映画「すべては海になる」
2010年1月25日(月) 7:49:53
おっと、ずいぶん前に「感想は後日」と書いたままになっていた映画「すべては海になる」の感想を書きそびれているうちに公開日過ぎてしまった。おとといの土曜日が初日であった。
完成試写会に行ったのは11月のこの日。
原作・脚本・監督をすべてこなした山田あかねさん(映画初監督)からお知らせをいただき、観てきたのであった。まだお会いしたことはなく、メールで何度かやりとりしただけだが、前に読んだ「まじめなわたしの不まじめな愛情」は面白かったし、「もしも、この世に天使が。《青の章》 」
も良かった。この映画の原作「すべては海になる」
は映画を観た後すぐ買ったのだが、まだ読めてない。年末は仕事で大嵐だったので。
完成試写会だったので舞台挨拶があった。挨拶したのは主演の佐藤江梨子と柳楽優弥、そして山田あかね監督。
サトエリの抜群のスタイルに見とれ、柳楽くんの天然トークに笑い、山田監督の理知的コメントに頷き、なかなか楽しい舞台挨拶だった。しかし、マジで柳楽優弥ってそういう系なんだなぁ。まだ19歳かぁ。先日結婚したよね。どんどん人生が前倒しになっている人だ(14才でカンヌ国際映画祭最優秀主演男優賞だし)。でも、彼はたぶん50才くらいになった方が味のある俳優になると思う。
で、本編。
リアルをリアルに描こうとした感じの映画で、特に盛り上がりもないのだけど、ハリウッド的「早わかり映画」がそんなに好きではないボクとしてはいろいろ考えさせられて良かったと思う。注意深く見つめないと本質が見えてこないような映画なので、思索型の人にはとてもいいと思う。「別にベストセラーにならなくても、どこかにいる誰かが感動してくれた方がいい」みたいなセリフが映画中にあったが、まさにそれを狙っているような映画である。誰か少数の胸に深く届くことを狙いつつ、人気主演俳優を使って大きく網を投げてみた、という感じだろうか。
書店に勤める「愛がわからない女」佐藤江梨子と、崩壊寸前の家庭をひとりで立て直そうとしている高校生、柳楽優弥。このふたりが近づいていく過程を丹念に拾いながら物語は進んでいく。
いろんなエピソードが重なるので、ストーリーは複雑なのだが、それをスッキリまとめて2時間飽きさせなかったのはなかなかの力技。テーマに近づいたと思ったら遠ざかり、遠ざかったと思ったらまた近づいて、というような波に翻弄されている感じも上手だった。

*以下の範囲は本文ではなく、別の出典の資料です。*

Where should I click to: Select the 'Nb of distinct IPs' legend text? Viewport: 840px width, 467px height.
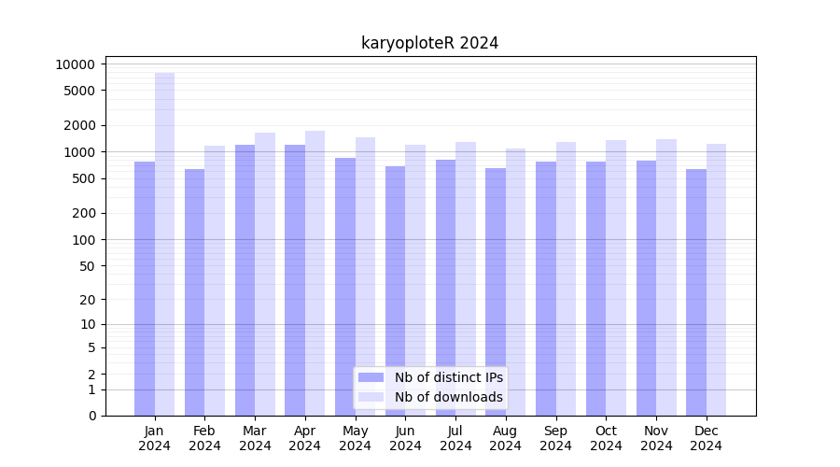(448, 377)
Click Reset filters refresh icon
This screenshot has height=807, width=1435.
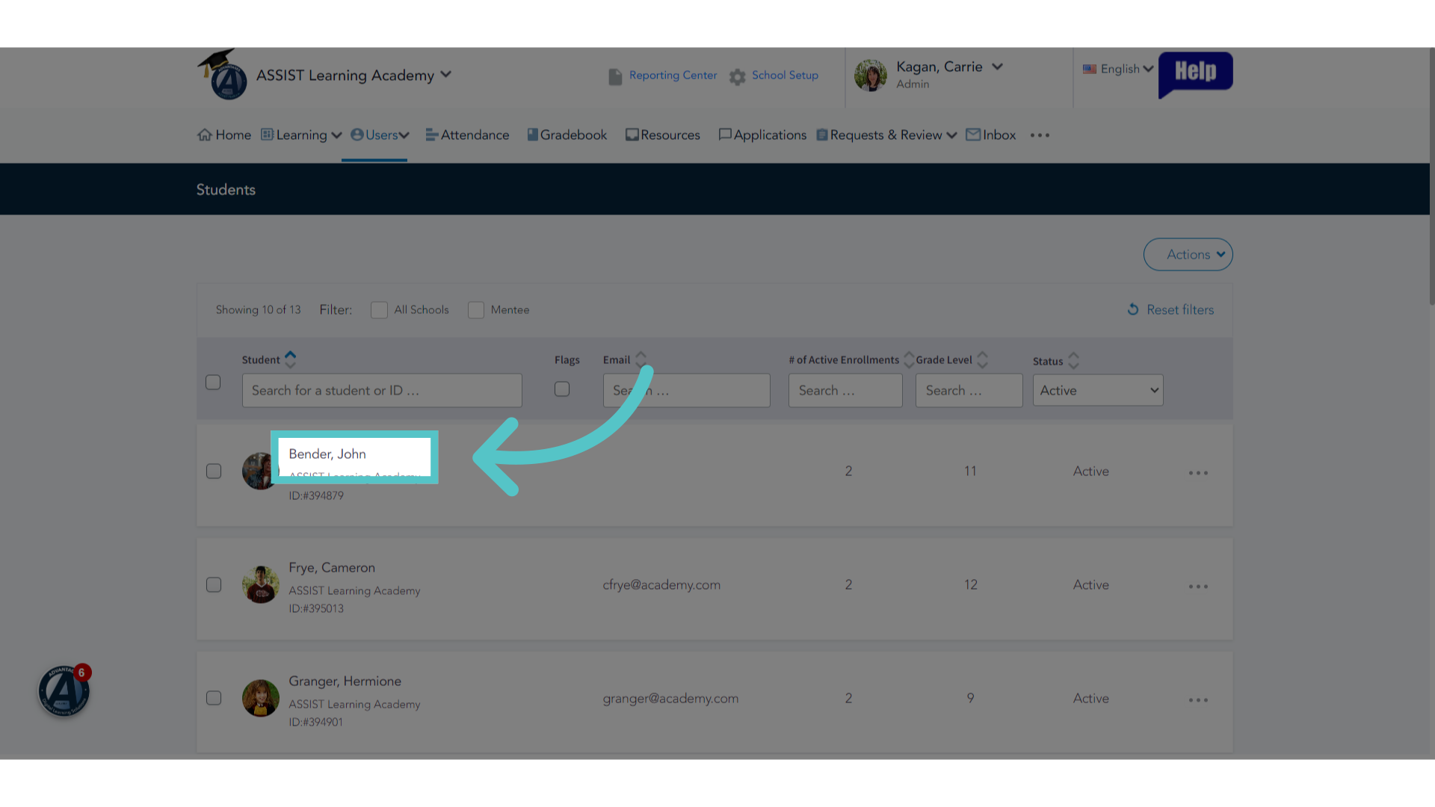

劇中劇「小島小鳥の冒険」が面白い。そしてこの映画の重要なテーマになっている。そして、この映画自体が反「小島小鳥」になっているのがイイ。あと、個人的には、フェイバリットな「ガープの世界」への言及がわかりやすかった。考えすぎかもしれないけど、「ガープ」の中の劇中劇とかぶさって、ボクの中では納得感があった。
賛否が分かれるのはラストシーンかなぁ。原作・脚本・監督をすべてひとりがやった「思い入れ」が画に出てしまっている印象。ラストで初めて表題とリンクしてくるのだけど、その辺も多少唐突。伏線がもうちょっと欲しかったかも。このあたり何度も前を読み返せる小説の方が向いているストーリーなのかもしれない。映画は時間軸として後戻りできないから。
なんというか、人生はどうしようもないということを前提に、それでも前を向いて生きていくしかない、というような、苦いような爽やかなような不思議な後味が残って面白かった。
お、そうそう、一瞬出てきた吉高由里子が実に良かった。この子、女優として大化けする気がする。